Auch 50 Stunden nach dem Drohnenvorfall auf dem Flughafen Leipzig/Halle sind öffentlich keine weiteren Einzelheiten bekannt. Die Wortwahl des Bundesinnenministers regt in besonderem Maße zu Mutmaßungen und Spekulationen an. Das unscharfe Bild der Drohne trägt seinen Teil dazu bei. Die Berliner Zeitung fragt beispielsweise in einem Artikel vom 6. August 2026, welche „fremde Macht“ dahinter stecken könnte und bringt mehrere Möglichkeiten ins Spiel. Deutsche Militärbeobachter vermuten wohl einen russischen Anschlagsversuch. Es könnte sich aber auch um pro-iranische Gruppierungen, politische Extremisten oder einen Einzeltäter handeln. Die Zeitung greift auch eine Möglichkeit auf, über die in den sozialen Netzwerken diskutiert wird. Dort kann man sich eine ukrainische Inszenierung vorstellen. Der Verdacht würde schnell auf Russland fallen, wodurch Deutschland unter Druck gesetzt werde, die militaristische Unterstützung für die Ukraine zu erhöhen.
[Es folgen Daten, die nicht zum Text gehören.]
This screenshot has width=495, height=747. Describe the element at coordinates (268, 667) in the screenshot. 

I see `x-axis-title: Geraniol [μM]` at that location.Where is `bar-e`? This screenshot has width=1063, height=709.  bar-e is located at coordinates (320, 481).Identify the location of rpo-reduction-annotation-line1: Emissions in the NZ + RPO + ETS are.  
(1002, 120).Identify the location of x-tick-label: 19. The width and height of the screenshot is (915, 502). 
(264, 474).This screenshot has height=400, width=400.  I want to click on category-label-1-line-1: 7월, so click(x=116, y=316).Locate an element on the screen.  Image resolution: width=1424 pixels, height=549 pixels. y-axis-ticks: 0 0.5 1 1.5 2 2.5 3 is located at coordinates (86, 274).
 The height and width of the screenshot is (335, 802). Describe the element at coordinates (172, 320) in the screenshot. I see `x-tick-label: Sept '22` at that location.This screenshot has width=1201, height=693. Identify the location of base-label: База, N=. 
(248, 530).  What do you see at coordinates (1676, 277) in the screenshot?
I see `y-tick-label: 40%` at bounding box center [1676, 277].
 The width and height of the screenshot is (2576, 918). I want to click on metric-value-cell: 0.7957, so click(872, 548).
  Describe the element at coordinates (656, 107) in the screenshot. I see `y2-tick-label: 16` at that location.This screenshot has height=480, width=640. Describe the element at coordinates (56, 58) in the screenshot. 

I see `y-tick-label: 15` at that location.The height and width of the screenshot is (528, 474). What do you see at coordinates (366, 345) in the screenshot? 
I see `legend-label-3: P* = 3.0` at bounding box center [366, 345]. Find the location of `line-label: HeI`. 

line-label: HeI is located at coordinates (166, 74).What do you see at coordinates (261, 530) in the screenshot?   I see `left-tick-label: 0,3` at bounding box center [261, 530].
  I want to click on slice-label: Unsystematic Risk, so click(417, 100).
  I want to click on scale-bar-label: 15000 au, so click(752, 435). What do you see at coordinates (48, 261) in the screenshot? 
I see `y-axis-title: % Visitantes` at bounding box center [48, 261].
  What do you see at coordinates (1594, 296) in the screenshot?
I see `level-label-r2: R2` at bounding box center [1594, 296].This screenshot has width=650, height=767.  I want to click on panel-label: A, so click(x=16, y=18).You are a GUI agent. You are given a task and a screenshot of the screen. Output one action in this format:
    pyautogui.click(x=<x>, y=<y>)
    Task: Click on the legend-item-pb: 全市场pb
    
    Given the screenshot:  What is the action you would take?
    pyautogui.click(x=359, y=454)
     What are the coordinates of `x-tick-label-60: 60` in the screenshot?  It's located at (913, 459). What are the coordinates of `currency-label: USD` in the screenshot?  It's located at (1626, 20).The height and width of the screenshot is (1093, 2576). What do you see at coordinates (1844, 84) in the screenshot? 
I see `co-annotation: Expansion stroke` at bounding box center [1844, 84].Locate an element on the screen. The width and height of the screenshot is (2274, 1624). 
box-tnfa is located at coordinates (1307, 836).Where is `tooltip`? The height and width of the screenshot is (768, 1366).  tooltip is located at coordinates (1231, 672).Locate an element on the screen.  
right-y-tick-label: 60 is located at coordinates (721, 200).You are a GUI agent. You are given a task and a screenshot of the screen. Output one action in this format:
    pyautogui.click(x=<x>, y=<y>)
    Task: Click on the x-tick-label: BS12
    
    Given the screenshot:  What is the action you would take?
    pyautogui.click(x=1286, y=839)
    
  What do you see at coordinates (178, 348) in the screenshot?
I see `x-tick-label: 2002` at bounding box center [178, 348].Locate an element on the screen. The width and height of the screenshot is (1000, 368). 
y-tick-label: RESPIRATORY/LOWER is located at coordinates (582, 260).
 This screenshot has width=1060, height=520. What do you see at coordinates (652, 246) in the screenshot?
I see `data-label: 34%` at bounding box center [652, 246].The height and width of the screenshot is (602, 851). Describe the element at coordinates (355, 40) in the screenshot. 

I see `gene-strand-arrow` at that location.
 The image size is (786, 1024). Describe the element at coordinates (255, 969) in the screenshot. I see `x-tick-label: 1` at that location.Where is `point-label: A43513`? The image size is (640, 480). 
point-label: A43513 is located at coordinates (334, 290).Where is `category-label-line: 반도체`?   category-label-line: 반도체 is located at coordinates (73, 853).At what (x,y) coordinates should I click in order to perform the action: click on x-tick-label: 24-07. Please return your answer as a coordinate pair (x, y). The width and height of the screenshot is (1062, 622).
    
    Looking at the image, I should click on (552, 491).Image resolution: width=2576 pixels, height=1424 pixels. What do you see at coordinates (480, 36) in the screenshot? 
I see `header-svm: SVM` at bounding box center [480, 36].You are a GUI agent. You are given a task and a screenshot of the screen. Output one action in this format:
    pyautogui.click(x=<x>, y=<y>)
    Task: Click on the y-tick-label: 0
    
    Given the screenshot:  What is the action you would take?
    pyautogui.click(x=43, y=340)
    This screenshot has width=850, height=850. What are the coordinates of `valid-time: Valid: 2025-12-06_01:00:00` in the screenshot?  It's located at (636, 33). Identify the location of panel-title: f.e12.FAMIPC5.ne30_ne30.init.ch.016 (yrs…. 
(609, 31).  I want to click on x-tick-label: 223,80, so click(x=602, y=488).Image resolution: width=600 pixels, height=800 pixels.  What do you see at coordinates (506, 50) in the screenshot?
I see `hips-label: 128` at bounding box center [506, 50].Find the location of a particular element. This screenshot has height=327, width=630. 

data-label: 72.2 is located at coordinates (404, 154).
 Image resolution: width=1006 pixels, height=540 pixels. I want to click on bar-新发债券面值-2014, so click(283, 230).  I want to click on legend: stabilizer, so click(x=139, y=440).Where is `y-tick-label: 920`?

https://www.berliner-zeitung.de/article/drohnen-vorfall-leipzig-halle-10268028

Die öffentliche Darstellung zum Drohnen-Vorfall ziehen indessen immer mehr Menschen in Zweifel, je länger die Unklarheit andauert. Es werden Ungereimtheiten entdeckt. Einerseits ist von hochprofessionellen Tätern und einem schwer zu beschaffenden Sprengstoff die Rede, aber andererseits habe es an der Drohne nur einen einzigen und dazu noch recht einfachen Zünder gegeben. Es liege ein auffälliges Qualitätsgefälle vor. Deshalb wird vermutet, dass nicht die Explosion das Ziel war, sondern das Hervorrufen von Ängsten. Hobby-Drohnenflieger berichten in sozialen Netzwerken von der maximalen Belastung eines Gerätes dieser Größenordnung und stellen die offizielle Version damit ebenfalls infrage. Andere haben die kommenden Wahlen im Blick und rechnen mit weiteren, aus ihrer Sicht fingierten Anschlagsversuchen, die zur Ausrufung des Spannungsfalles führen. Der reine Spannungsfall hat nach geltendem Gesetz allerdings keine Verschiebung oder Aussetzung von Wahlen zur Folge, sondern ist die Vorstufe des Verteidigungsfalles.

Inzwischen hat die Bundesanwaltschaft die Ermittlungen übernommen. Diese können noch einige Zeit in Anspruch nehmen. Während eines Ermittlungsverfahrens werden üblicherweise keine Zwischenstände oder Ergebnisse bekannt gegeben, um den Erfolg der Ermittlungen nicht zu gefährden. Sonst besteht die Gefahr, dass Beweise vernichtet oder Zeugen beeinflusst werden.